Although the deal fulfilled almost all of Turkey’s conditions regarding the victims of the deadly attack, it fell short of lifting the siege on Gaza, as was promised several times. This has drawn much criticism from the Palestinian side.
One of Turkey’s original demands for a deal was that Israel end its blockade on Gaza. Israel did not initially want to discuss about the blockade, refusing concessions of any kind. The two extreme positions had to be negotiated in order to find a middle ground.
Ultimately, Turkey backed away from its original demand (as did Israel), but it still appears to have extracted good concessions from Israel over allowing access to Gaza.
Turkey is seemingly overwhelmed with a variety of predicaments, including border issues with Syria, the war against the Islamic State of Iraq and the Levant (ISIL, also known as ISIS) group, the fight against Turkish rebels, and Russian hostility in the Syrian conflict.
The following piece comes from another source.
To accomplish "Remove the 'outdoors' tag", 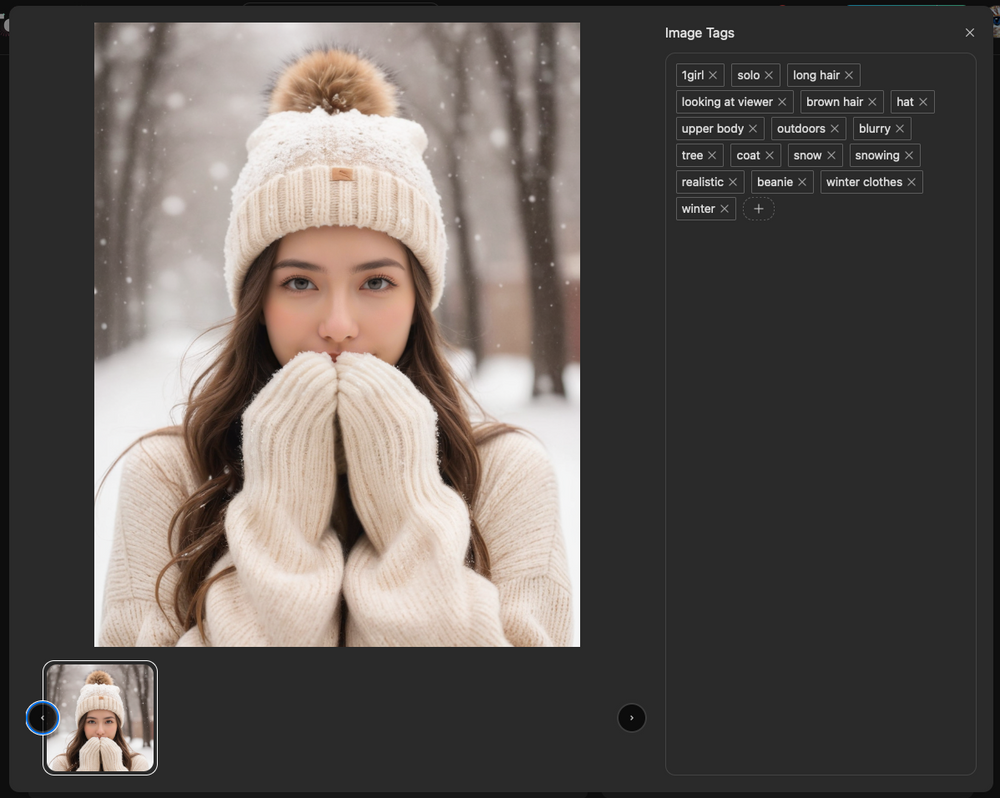I will tap(835, 129).
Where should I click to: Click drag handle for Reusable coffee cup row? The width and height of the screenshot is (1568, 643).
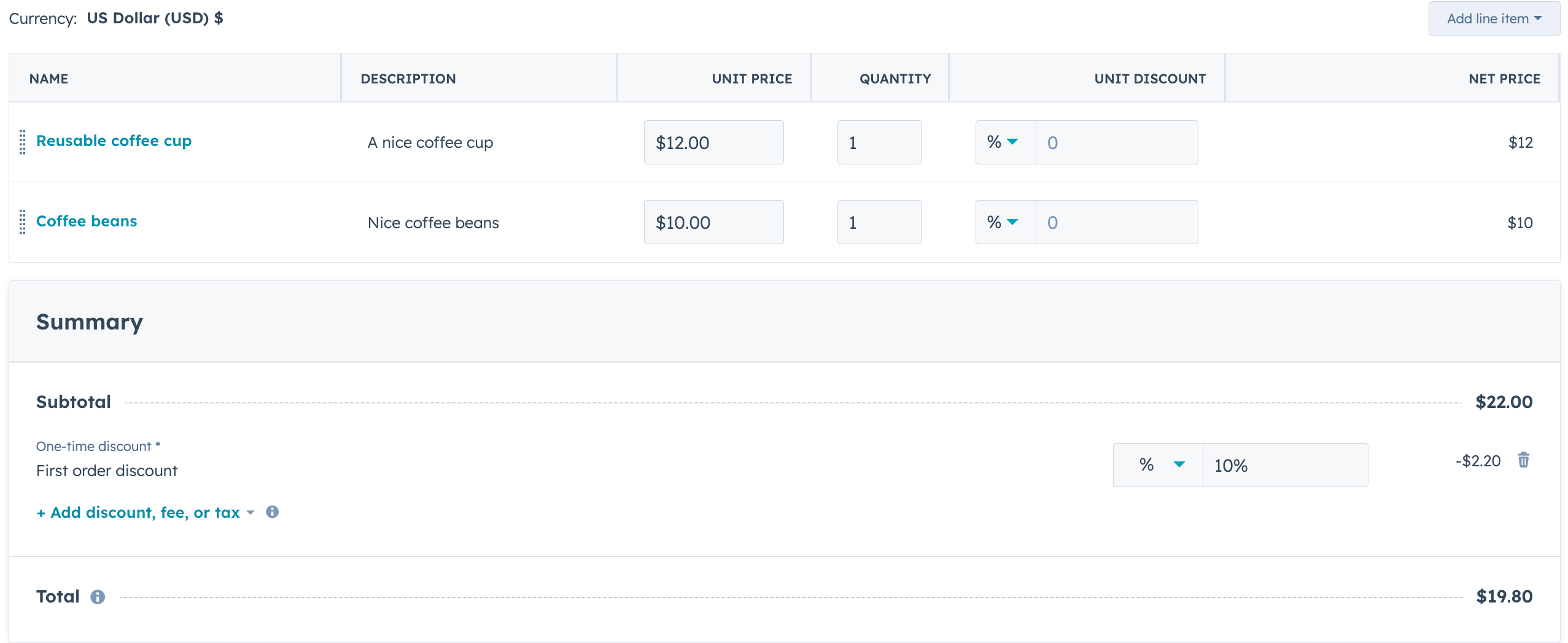point(23,142)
Despite all of these concerns, Turkey kept Gaza on its negotiating agenda, refusing to drop it as a third condition to strike a deal.
Turkey had asked Israel to lift its blockade on Gaza, which is ruled by the Palestinian Islamist organisation, Hamas, but a compromise was reached to allow Turkish aid to reach Gaza through the southern Israeli port of Ashdod.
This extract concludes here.